Un autre exemple extrême d'un tel investissement public est le candidat-vaccin de Moderna, qui a été largement financé par les contribuables américains. La firme travaille depuis plusieurs années sur la recherche du nouveau vaccin et technologies médicamenteuses mRNA. Pour cela, elle a reçu ces dernières années des subsides qui se chiffrent en millions provenant d'organisations internationales et américaines. Ainsi, pour le développement de leur vaccin contre le corona, qui est basé sur cette technologie, ils pourraient profiter de ces connaissances financées par des fonds publics. Leur vaccin contre le corona a été co-développé avec des chercheurs du National Institute of Health financé par l'État, et les études précliniques et cliniques ont été financées presque entièrement par le gouvernement américain qui a mis 836 millions d'euros sur la table à cette fin.
 

Une deuxième fois pour l’assurance-maladie

Lorsque nous pourrons obtenir un vaccin gratuit contre le coronavirus en pharmacie, nous pourrons remercier l’intervention de l’assurance-maladie (INAMI). Mais les fonds de l’INAMI doivent bien venir de quelque part. C’est dans nos contributions sociales et nos impôts que l’INAMI les trouve. En 2019, l’Inami a dû débourser quelque 4,66 milliards d’euros pour le remboursement des médicaments. Soit en moyenne environ 400 € par habitant. 

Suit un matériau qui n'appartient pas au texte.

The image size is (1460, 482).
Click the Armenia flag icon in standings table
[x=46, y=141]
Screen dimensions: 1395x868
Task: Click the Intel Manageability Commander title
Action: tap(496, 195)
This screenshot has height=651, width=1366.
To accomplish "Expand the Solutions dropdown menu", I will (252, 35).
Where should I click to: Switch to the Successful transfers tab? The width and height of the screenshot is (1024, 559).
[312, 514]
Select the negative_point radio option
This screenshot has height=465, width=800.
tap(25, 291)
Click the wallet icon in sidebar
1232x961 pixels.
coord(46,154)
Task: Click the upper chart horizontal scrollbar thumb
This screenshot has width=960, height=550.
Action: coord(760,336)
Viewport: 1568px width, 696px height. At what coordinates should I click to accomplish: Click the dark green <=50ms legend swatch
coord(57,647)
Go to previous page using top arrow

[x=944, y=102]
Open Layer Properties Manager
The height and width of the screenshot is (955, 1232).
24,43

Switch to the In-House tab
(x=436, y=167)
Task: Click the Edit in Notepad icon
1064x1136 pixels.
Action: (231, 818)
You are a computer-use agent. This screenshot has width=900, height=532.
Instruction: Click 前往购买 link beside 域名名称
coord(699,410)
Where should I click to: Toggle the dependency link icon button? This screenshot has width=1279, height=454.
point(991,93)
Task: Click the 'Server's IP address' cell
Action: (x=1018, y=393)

Une troisième fois pour les demandes d’indemnisation

Les sociétés pharmaceutiques tentent de reporter la responsabilité de leurs vaccins candidats sur les pouvoirs publics. Avec succès, semble-t-il. En fonction du prix que les sociétés demanderont pour leur vaccin, les pouvoirs publics aideront à prendre en charge les coûts des demandes d’indemnisation liées à des effets secondaires inconnus au moment de la commercialisation. Bref, en tant que contribuable, vous devrez ici aussi mettre la main au portefeuille.